* [What is expected]: Find the lines in the records that carry the word "will". Copy each one.

* [Extracted material]:
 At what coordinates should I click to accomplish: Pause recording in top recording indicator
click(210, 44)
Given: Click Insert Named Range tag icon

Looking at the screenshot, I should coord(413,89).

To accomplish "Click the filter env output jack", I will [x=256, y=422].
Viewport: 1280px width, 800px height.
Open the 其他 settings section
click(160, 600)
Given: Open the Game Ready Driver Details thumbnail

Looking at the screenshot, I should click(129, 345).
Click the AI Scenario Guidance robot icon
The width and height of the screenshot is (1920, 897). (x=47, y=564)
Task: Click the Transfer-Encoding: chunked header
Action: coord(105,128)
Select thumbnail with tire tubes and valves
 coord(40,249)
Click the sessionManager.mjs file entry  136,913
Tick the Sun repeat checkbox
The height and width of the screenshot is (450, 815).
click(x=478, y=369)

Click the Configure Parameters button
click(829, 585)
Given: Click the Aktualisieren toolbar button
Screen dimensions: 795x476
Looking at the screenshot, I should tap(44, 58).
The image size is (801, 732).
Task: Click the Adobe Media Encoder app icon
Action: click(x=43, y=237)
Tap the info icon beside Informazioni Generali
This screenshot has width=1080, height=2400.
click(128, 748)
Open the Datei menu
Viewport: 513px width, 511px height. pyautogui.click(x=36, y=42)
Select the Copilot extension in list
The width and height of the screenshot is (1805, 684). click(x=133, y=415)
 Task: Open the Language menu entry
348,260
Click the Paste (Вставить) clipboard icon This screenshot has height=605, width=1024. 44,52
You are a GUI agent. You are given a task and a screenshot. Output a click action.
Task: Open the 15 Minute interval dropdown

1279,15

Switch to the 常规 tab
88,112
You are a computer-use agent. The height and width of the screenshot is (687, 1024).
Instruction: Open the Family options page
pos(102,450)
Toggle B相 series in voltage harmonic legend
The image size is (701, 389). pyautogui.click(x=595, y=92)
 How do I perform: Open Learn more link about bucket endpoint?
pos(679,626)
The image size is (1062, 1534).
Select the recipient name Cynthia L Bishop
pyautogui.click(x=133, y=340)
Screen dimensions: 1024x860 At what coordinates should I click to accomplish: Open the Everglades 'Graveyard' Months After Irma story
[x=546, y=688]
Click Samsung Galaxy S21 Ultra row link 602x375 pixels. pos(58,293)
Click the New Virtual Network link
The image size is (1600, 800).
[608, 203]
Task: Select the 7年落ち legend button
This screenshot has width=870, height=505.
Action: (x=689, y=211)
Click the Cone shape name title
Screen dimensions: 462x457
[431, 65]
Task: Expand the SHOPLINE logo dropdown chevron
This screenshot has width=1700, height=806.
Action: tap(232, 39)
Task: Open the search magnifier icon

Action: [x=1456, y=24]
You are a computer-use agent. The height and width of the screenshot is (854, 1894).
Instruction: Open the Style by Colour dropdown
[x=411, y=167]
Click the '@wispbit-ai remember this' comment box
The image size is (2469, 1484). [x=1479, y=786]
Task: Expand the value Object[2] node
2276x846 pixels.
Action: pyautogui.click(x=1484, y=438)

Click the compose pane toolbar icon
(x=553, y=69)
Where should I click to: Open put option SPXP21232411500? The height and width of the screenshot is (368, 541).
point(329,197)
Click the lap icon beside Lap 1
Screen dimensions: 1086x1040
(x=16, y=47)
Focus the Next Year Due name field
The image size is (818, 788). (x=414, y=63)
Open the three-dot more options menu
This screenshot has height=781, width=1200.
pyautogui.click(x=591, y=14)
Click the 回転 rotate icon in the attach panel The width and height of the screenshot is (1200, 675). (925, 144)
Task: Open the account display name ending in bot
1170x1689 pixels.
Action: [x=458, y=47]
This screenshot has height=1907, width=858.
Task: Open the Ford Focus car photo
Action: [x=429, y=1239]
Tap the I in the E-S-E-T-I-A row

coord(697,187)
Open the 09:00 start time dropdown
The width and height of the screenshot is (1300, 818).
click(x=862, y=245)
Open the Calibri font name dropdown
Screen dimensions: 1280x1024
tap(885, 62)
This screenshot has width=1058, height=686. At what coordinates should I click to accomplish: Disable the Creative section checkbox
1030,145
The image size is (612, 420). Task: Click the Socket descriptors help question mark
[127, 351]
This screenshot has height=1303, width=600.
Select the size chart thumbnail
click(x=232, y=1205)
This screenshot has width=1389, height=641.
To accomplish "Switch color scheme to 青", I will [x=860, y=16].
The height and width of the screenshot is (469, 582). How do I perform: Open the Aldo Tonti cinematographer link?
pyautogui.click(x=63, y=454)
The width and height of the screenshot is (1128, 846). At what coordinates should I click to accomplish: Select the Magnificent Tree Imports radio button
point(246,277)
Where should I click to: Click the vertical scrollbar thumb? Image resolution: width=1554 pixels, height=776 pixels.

* [Task answer]:
To accomplish "Click the filter env output jack", I will [x=256, y=422].
To accomplish "Switch color scheme to 青", I will [x=860, y=16].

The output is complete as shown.